Check Kathleen Parker’s argument as to why it was a rhetorically well-chosen amount; no matter, ABC’s pseudo-debate analysts ensured public outcry.

On the other hand: the same ABC’s “This Week” had a spectacularly informative debate this morning, dwarfing competing talk shows: a debate hosted by Christiane Amanpour, whom even my bud Ron Smith likes, but does not find as fetching as I.

The hour-long debate on economic policy and political philosophy was between George F. Will and Paul Ryan on the conservative side and Barney Frank and Robert Reich on the other.

What a substantive clash.
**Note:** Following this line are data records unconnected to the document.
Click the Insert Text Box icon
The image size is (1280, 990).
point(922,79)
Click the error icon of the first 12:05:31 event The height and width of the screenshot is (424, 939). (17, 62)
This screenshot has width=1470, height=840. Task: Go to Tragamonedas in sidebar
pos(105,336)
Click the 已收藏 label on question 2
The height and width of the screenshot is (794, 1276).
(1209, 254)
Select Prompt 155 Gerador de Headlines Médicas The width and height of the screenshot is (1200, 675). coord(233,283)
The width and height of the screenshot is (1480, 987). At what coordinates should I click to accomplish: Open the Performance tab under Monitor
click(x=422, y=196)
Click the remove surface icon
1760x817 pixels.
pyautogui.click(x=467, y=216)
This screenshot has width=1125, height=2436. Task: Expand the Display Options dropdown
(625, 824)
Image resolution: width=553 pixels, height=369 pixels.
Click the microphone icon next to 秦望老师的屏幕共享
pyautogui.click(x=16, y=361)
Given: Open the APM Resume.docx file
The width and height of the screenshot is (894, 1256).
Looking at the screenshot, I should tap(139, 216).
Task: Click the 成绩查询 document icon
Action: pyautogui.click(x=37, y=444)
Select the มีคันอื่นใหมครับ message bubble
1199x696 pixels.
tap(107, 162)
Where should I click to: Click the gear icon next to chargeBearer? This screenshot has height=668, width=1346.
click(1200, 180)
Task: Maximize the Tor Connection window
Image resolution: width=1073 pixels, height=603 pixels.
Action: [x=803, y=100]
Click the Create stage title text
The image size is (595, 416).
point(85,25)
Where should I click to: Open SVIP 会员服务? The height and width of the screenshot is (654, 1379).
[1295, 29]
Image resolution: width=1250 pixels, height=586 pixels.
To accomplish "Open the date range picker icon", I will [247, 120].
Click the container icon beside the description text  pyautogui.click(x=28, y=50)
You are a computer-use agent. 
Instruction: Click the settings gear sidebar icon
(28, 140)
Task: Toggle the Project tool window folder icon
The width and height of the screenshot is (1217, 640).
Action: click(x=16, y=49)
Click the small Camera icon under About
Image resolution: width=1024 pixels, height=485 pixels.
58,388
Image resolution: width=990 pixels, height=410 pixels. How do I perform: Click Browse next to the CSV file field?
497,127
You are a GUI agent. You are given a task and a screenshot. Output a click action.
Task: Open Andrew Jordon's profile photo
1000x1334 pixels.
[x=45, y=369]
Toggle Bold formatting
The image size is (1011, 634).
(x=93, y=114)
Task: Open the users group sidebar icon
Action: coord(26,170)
I may do a substantive analysis of it at a later date, but suffice it to say it was the most illuminating and educating show I have seen on a network news program, perhaps ever. Rep. Frank may have spoken a little long and interrupted a little much, but it was fascinating to see the best articulation of policy and philosophical differences facing the country, perhaps, again, in my memory.

There is nothing like an honorable debate among the best policy representatives the country has to offer. They are not the only such representatives, but tell me since William F. Buckley’s “Firing Line” went off the air when a better clash has transpired.

Prof. Vatz teaches political rhetoric as Towson University and is author of The Only Authentic Book of Persuasion (Kendall Hunt, 2012)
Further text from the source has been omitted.